Their observations take the form of correlations between the oscillations detected in one location compared with those in the other. An example is shown below, where a sample electrode trace from each area is shown in B, and from that data, a graph of correlation (coherence) with respect to time and frequency (C) is developed. The correlations are detectable at 20Hz

The visual test is diagrammed in A, while a pair of local field electrode recordings is in B. dPFC = dorsal prefrontal cortex, PEC = posterior parietal cortex, caudal section of arbitrary area E.

Fine, so correlation is not so hard to establish. But causality between the two brain areas and content of what these oscillations are encoding? That is a taller order.

To start, they sift through many trials on one monkey, choosing electrode pairs that show the kind of correlation seen above, to see whether the identity of the displayed shape or its location had additional effects on the oscillation correlations. This would indicate that the relationship was related to the visual content, not just part of the more global attention system or something similar. They develop a metric called coherence selectivity index (CSI), related to mutual information theory, that can be graphed:

Coherence selectivity index showing the degree to which correlations (of electrical oscillations) between the anatomical locations are also correlated with the content of the visual image, either of location or of image identity.

This supports the idea that the oscillations being observed as related between the two brain locations also are related to the tested content- the images of the memory test, during the time when the images are not visible. I have to say that this is pretty meagre stuff, both in terms of the statistics being used to ferret signals out of messy data, and conceptually, in that the connection between this kind of wave correlation and something called "working memory" is pretty faint. I am not saying that they are misrepresenting anything, just that the technical means for figuring out what is on someone's "mind" by electrodes is still awfully primitive.

Lastly they ask questions about which parts of the brain lead these synchronizations, and which follow. They use another statistical method, of Granger causality, which allows them to classify sub-regions where they have electrodes- paired and showing image-identity correlations as discussed above- as either senders or receivers of signals. That is to say, the oscillations (and perhaps detailed spike trains) are reliably offset in one or the other direction.

The conclusions are mixed, that while the parietal areas they measure are more often "senders" than "receivers", causality goes in both directions. This follows a growing theme in brain science, where most higher-level activity happens in recurrent networks, not in linear processing streams. For example, attention is believed to be an interaction between top-down selection and bottom-up processing streams to form coalitions of synchrony. But of course, the result could also just reflect muddy data.

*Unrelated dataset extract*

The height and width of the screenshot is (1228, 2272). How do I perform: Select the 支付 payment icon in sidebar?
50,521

They also note that the relative phases of the presumptively correlated oscillations are not firmly related, which is quite different from the highly structured phase relations of neural signalling and oscillations in the memory storage system of the hippocampus. Again, this may reflect their muddy data, or perhaps suggests that such detail can not be retained in this much longer-range, yet still functional, inter-cortical synchronization.

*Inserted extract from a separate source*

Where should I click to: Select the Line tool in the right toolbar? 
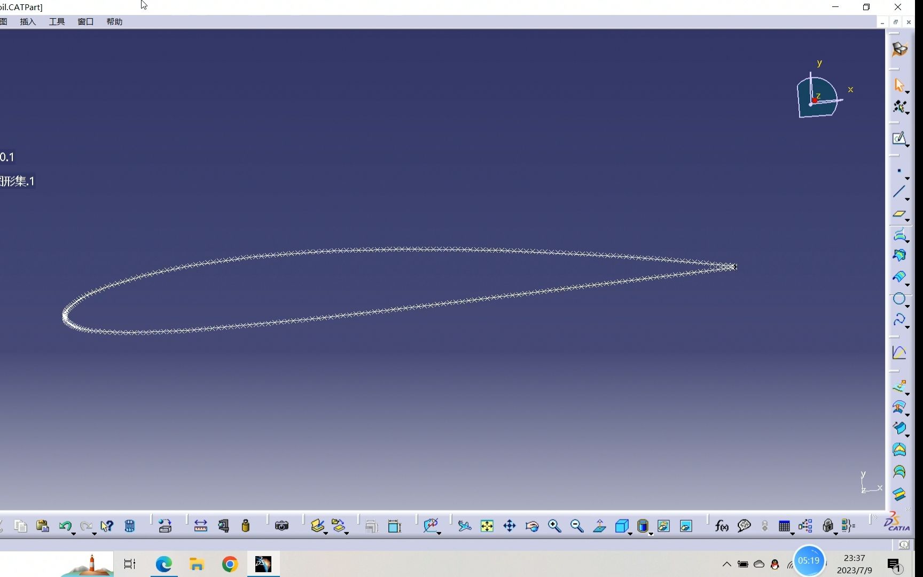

WGC is Wiener-Granger causality, PPC is posterior parietal cortex,  PFC is prefrontal cortex, and time is as above, relative to the image memory task. Inthe lower panels, various sub-areas of the parietal cortex area are colored blue, and sub-areas of the prefrontal cortex are red. Parietal are

"Our findings demonstrate that fronto-parietal synchronization during visual working memory is widespread, task-dependent, and content-specific during the delay period."

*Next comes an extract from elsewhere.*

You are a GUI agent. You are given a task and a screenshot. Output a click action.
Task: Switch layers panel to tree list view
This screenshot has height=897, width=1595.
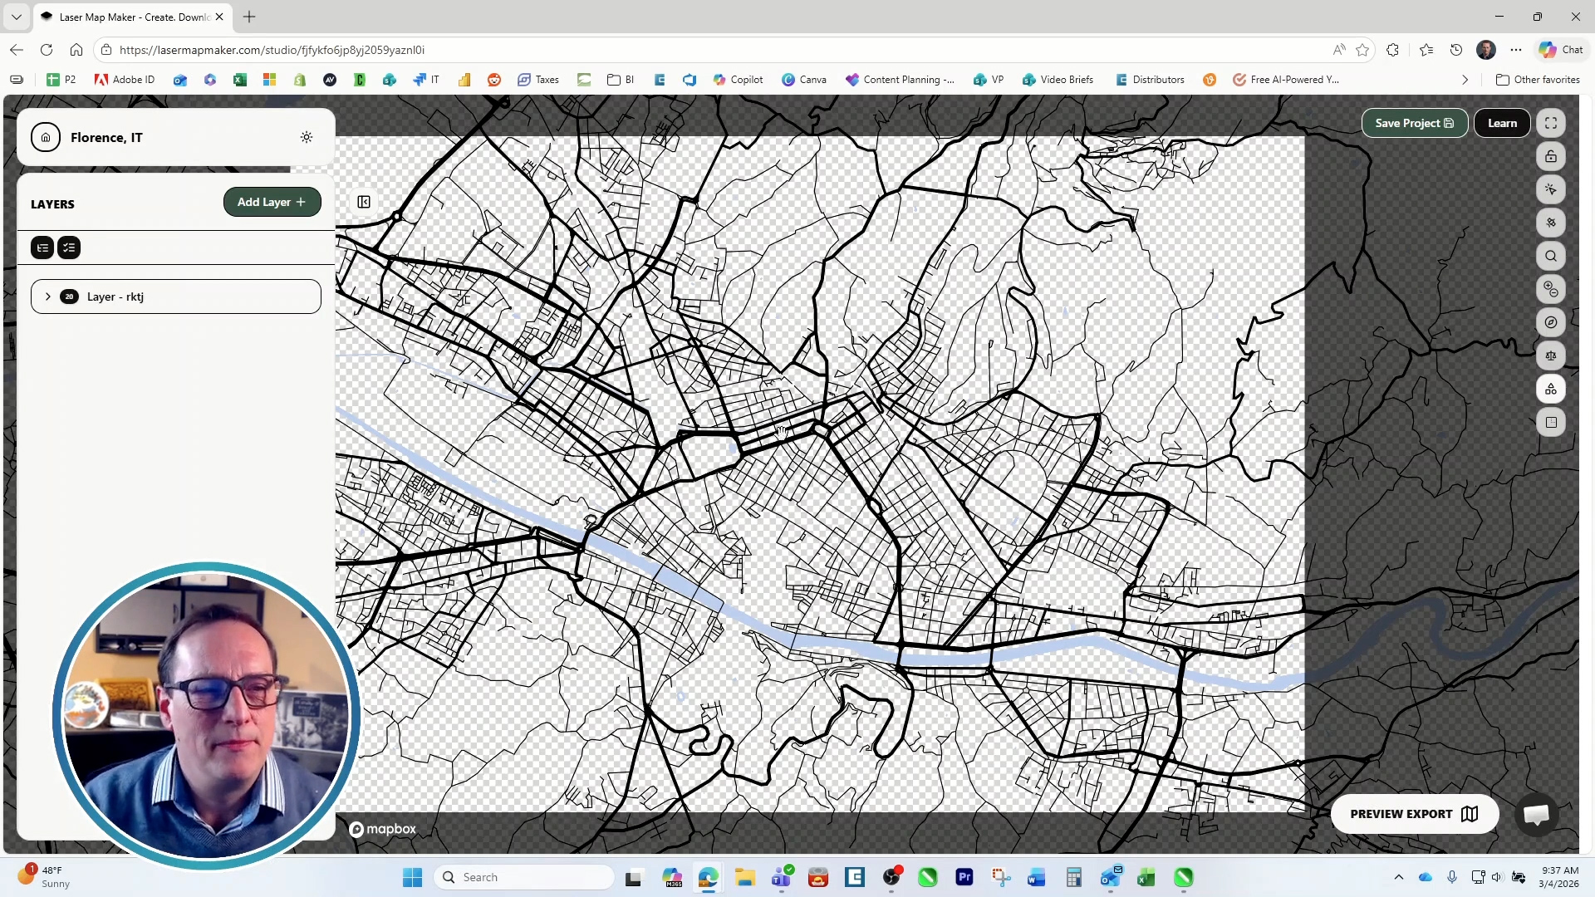pyautogui.click(x=42, y=248)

This seems a bit strong, though perhaps if one adds in all the prior work that has been done in this network and how visual memories are handled in the parietal cortex, it makes more sense. From what I see in this paper, however, the conclusions are more preliminary than final. At any rate, it is clear that scientists are gaining (slowly) on this significant problem, and pinning down just what constitutes our various memories and thoughts.